- WHAT TO DO:
a. Using the grammar glossary below, decide whether each statement agrees with it. Answer yes or no for each, and quote the exact words of the glossary that decide it.
(i) Finite verbs place the condition or action of the verb in a specific time frame.
(ii) 'Cows are herbivores' is given as an example of a feeling verb.
(iii) Verb groups that contain two or more verbs are sometimes called complex/compound verbs.
b. Duplicate the grammar glossary below word for word, from "An item that" up to and including "pointing or looking.".
c. Turn the paragraph of the grammar glossary below that begins "A group of words built up around a verb" into a short list that keeps its main facts.

### TEXT SEGMENT

An item that directs our eyes towards a focal point, for example when the subject in a visual text is pointing or looking in a certain direction. As the reader or viewer, our eyes will follow the direction in which they are pointing or looking.
The verb is perhaps the most important part of the sentence. A verb states what is happening in the sentence. Finite verbs locate the condition or action of the verb in a specific time frame: past, present or future (see finite verbs and tense). Verbs create the relationship between the subject and the object of the verb (see subject–verb agreement). Different types of verbs include:
- action verbs, for example 'They danced all night.'
- relating verbs, for example 'Cows are herbivores.'
- thinking verbs, for example 'She forgot his name.'
- feeling verbs, for example 'Sarah likes baked beans.'
- possessing verbs, for example 'He has a new car.'
- verb groups
A group of words built up around a verb. Verb groups may include auxiliary verbs (ie those 'helping' verbs used to indicate tense or modality), for example 'She is going soon', 'They must leave before dark'. Verb groups can contain two or more verbs, for example 'He huffed and puffed', 'They were going to climb the fence'. These are sometimes called complex/compound verbs. Some verb groups include other words such as adverbs and prepositions, for example 'The plane took off' (see auxiliary verb).

######
### RAW DATA

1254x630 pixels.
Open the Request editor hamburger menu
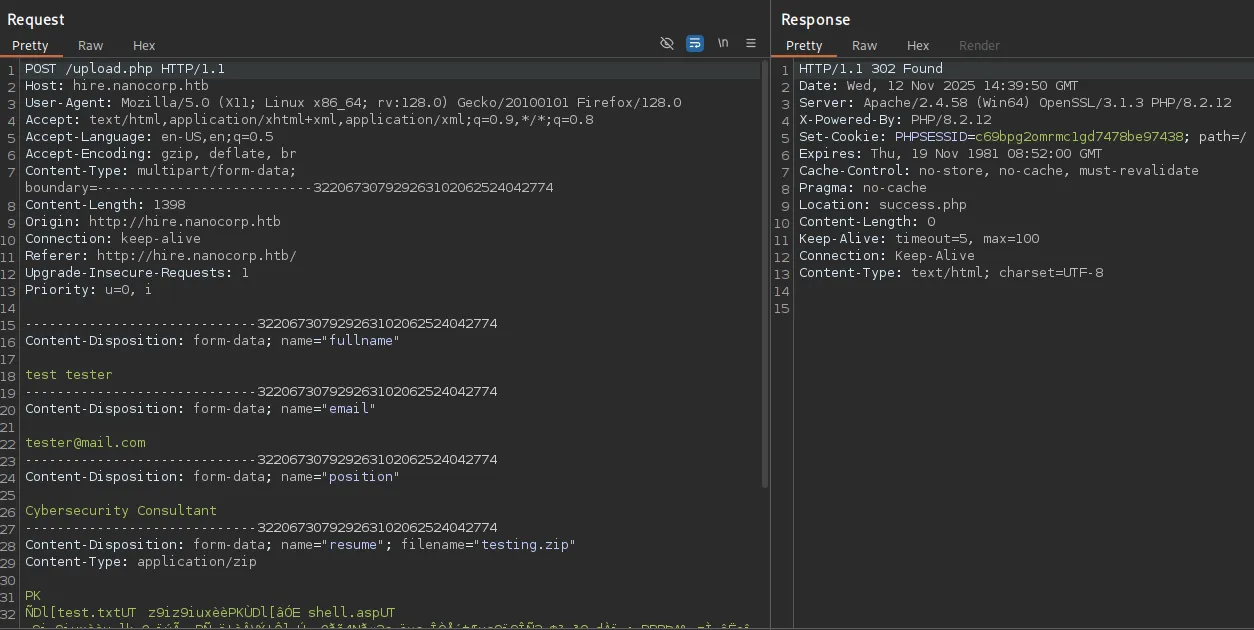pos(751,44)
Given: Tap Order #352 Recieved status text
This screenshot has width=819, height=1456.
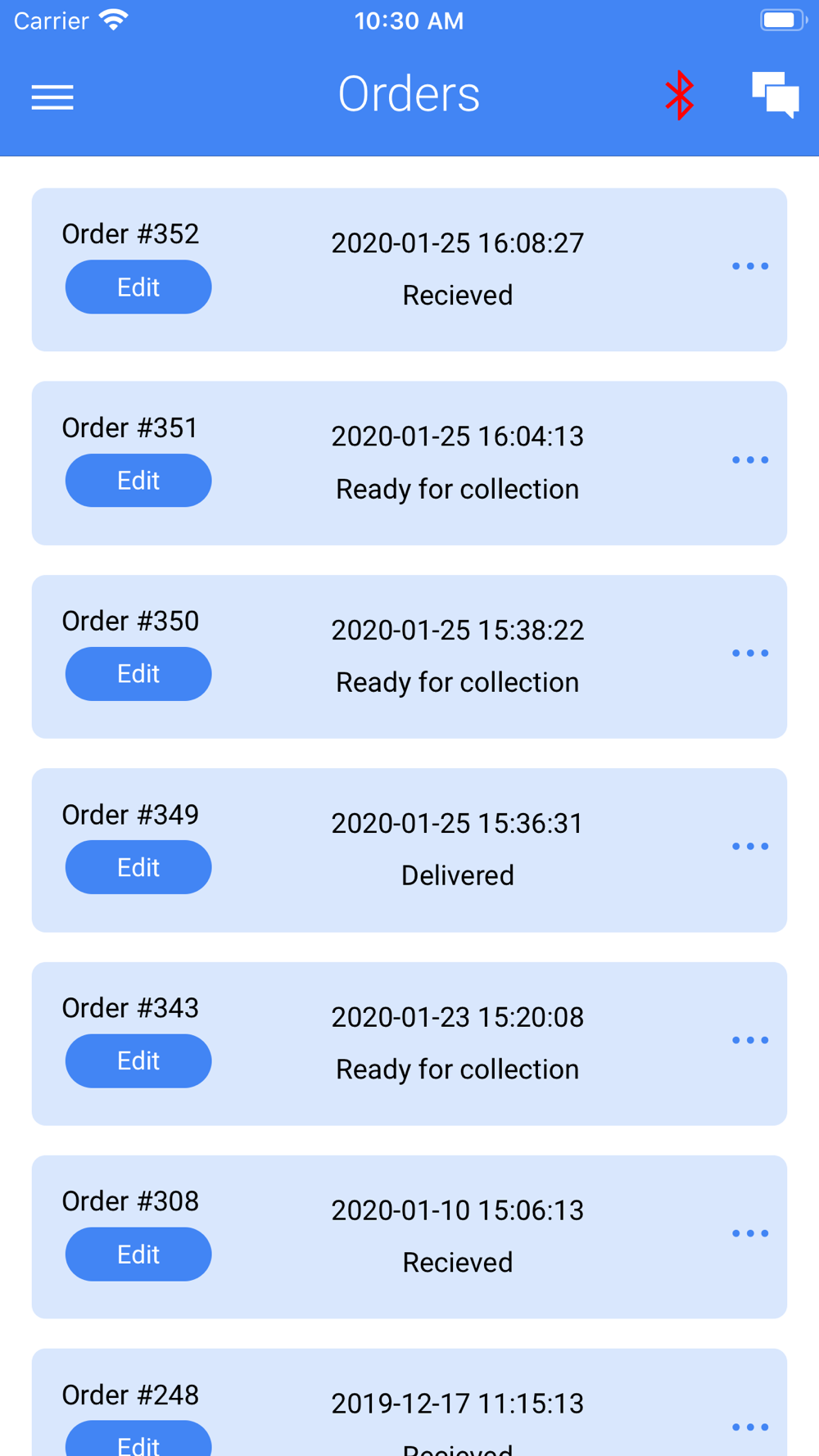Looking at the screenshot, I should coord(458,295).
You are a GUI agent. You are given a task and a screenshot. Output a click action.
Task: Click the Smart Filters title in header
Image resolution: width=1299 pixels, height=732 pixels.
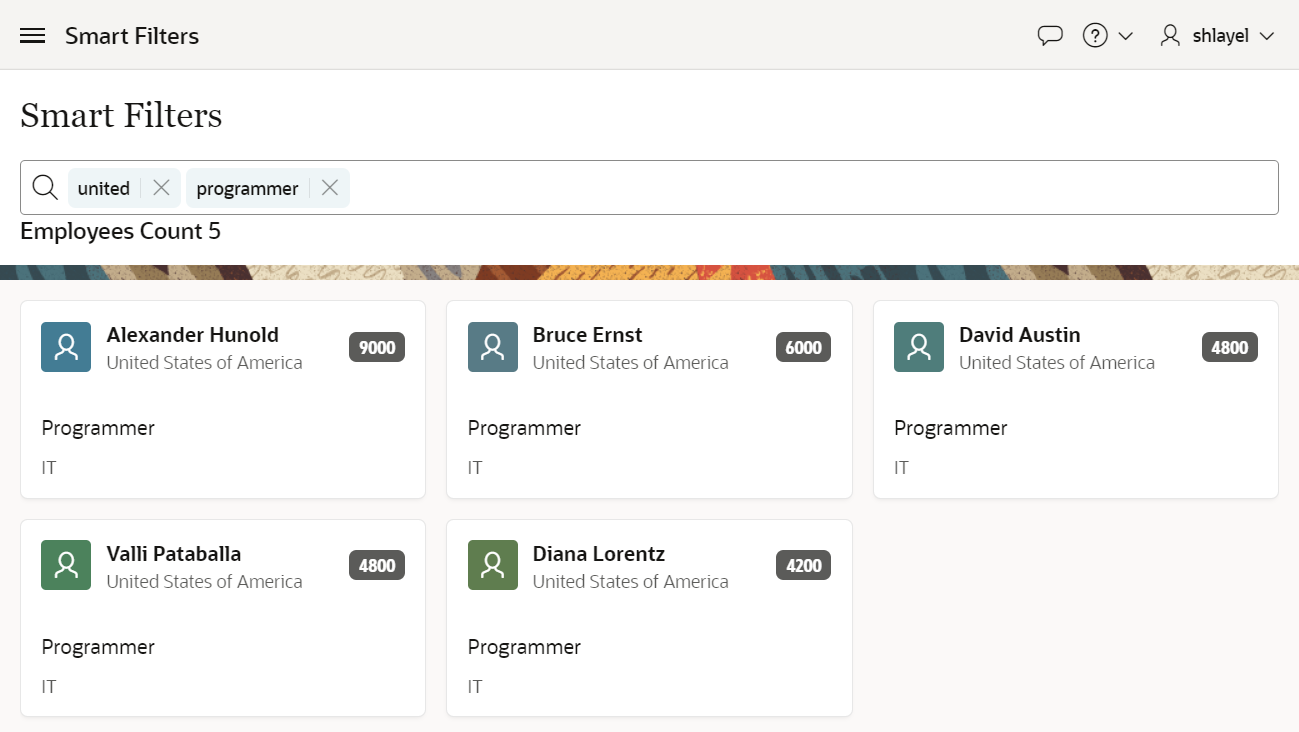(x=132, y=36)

######

- THE REPLIES:
a.
(i) Yes: "Finite verbs locate the condition or action of the verb in a specific time frame: past, present or future"
(ii) No: "relating verbs, for example 'Cows are herbivores.'"
(iii) Yes: "Verb groups can contain two or more verbs, for example 'He huffed and puffed', 'They were going to climb the fence'. These are sometimes called complex/compound verbs."

b.
An item that directs our eyes towards a focal point, for example when the subject in a visual text is pointing or looking in a certain direction. As the reader or viewer, our eyes will follow the direction in which they are pointing or looking.

c.
- A verb group is a group of words built up around a verb.
- It may include auxiliary ("helping") verbs that indicate tense or modality, e.g. 'She is going soon', 'They must leave before dark'.
- It can contain two or more verbs, e.g. 'He huffed and puffed', 'They were going to climb the fence'. These are sometimes called complex/compound verbs.
- Some verb groups include other words such as adverbs and prepositions, e.g. 'The plane took off'.